Es ist noch gar nicht lange her, da wurden – im Iran, wenn ich mich recht erinnere – zwei Jungs öffentlich erhängt, nur weil sie sich geliebt hatten. In vielen arabischen Ländern ist Homosexualität bei hoher Strafe verboten, in Russland ist es gar verboten, nur darüber zu sprechen. Der Fifa-Präsident Blatter hat schwule Fußballfans, die beabsichtigen, 2022 der WM in Katar beizuwohnen, dazu aufgerufen, dort auf Beiwohnung zu verzichten, „aus Respekt vor dem Gastgeberland“, das muss man sich auf der Zunge zergehen lassen.

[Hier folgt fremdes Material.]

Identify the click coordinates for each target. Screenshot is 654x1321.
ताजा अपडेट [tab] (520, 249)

Doch müssen wir gar nicht so weit schauen. Auch hierzulande werden hohe Vertreter der katholischen Kirche nicht müde, Homosexualität als widernatürlichen Verstoß gegen Gottes Schöpfung zu geißeln, und Norbert Blüm (Sie erinnern sich, der kleine Mann mit der sicheren Rente) belehrt mit einem Aufsatz in der Frankfurter Allgemeinen Sonntagszeitung das Bundesverfassungsgericht, die Gleichstellung gleichgeschlechtlicher Paare widerspräche dem Willen des Verfassungsgebers, mit der weder nachvollziehbaren noch totzukriegenden Logik, eine Gleichstellung benachteilige „richtige“ Ehepaare. Während ich diese Zeilen schreibe, hat eine Online-Petition, die sich gegen die Aufklärung baden-württembergischer Schüler über sexuelle Vielfalt richtet, über 95.000 Unterzeichner. (Zur Gegen-Petition bitte hier entlang.)

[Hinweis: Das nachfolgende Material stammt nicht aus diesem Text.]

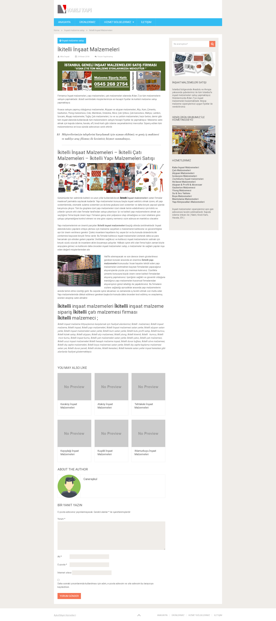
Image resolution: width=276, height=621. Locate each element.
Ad (59, 556)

Es bedarf noch zahlreicher Hitzlspergers, nicht nur aus dem Spitzensport, sondern zum Beispiel auch aus dem Kreise hoher Manager, bis wir uns vielleicht wirklich eines Tages ein Stück weit in Richtung Normalität bewegen. Wobei ich heute keinem aktiven Fußballprofi anraten kann, sich zu offenbaren, er hätte vermutlich auf dem Spielfeld und in der Kabine nichts mehr zu lachen. So lange Leute wie Hitzlsperger Lob und Respekt für ihren mutigen Schritt erfahren anstatt eines achselzuckenden Na-und-ist-eben-so, so lange ‚schwul‘ eines der beliebtesten Schimpfwörter unter Jugendlichen ist, so lange bleibt noch viel zu tun.

Aber ich will nicht pessimistisch oder undankbar sein – es besteht Hoffnung. Und vielleicht fragt ja eines Tages auch niemand mehr, wer bei uns die Frau ist. Gut, das ist dann vielleicht doch etwas zu viel erwartet.